In this lively and insightful book, Mike Greenberg argues that the purpose of cities and neighborhoods is to foster economic, social, and intellectual exchange, the process that underlies the creation of value. He seeks to show how the detailed geography of the city can either inhibit or encourage such exchanges and thus profoundly affect the lives of the people who live there.

Cities filled an important evolutionary niche, historically, because they were the places--in contrast to rural areas or villages--where exchange occurred with greatest efficiency, where value was created most spectacularly, and thus where the wealth was. But it wasn't just the fact of concentration, but the how of it, that made cities efficient producers of value and circulators of wealth.

The Poetics of Cities is concerned with the context of contemporary cities and suburban rings, where development dynamics--guided by the needs of the automobile and by reformist planning concepts that went awry--create environments that are increasingly hostile to exchange and thus threaten to inhibit the economic development that made them possible in the first place.
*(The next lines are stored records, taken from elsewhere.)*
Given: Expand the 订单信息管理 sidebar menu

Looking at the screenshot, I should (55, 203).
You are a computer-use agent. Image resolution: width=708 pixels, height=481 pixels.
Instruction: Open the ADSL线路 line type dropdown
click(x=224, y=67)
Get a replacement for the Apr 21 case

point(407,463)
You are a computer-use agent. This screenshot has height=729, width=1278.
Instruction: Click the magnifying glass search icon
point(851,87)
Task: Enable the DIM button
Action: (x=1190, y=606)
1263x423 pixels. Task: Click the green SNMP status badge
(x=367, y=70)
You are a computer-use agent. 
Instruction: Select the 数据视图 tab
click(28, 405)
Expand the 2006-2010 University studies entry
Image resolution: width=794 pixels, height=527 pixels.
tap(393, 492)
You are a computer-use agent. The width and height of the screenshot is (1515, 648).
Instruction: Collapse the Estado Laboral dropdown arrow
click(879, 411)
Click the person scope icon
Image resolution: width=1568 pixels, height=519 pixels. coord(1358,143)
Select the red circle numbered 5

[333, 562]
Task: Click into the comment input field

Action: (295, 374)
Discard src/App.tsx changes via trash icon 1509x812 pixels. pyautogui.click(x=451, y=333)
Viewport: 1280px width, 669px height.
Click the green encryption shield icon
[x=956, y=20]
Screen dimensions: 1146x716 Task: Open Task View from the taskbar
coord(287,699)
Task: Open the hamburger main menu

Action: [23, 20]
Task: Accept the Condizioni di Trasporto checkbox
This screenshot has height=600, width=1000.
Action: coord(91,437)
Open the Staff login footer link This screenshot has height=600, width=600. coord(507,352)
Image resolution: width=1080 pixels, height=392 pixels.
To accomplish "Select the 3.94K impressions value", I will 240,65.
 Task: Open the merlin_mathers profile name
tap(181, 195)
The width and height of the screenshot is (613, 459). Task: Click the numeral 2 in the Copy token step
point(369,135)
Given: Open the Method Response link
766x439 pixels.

The city of late nineteenth- and early twentieth-century America was in some ways a remarkably sophisticated technology for fostering exchange and cementing community. Taking examples mostly from his hometown, San Antonio, Texas, Greenberg examines certain features of those cities--their sidewalk systems, their scale and setbacks, the rhythms of their streetscapes, the structure of their neighborhoods--and shows why they worked so well, and why they cannot be arbitrarily tossed aside without doing damage to the urban economy. He then offers some practical planning strategies and regulatory ideas to help cities retain what is useful from their traditional forms while at the same time accommodating modernity.

Engagingly written, The Poetics of Cities will make fascinating reading for architects, urban planner, neighborhood activists, city officials, real estate developers, and anyone interested in the quality of urban life in America.

Mike Greenberg is Senior Critic of the San Antonio Express-News. He is the author of Synthesis: Craftsmanship, Architecture, Design and was a John S. Knight Fellow at Stanford University.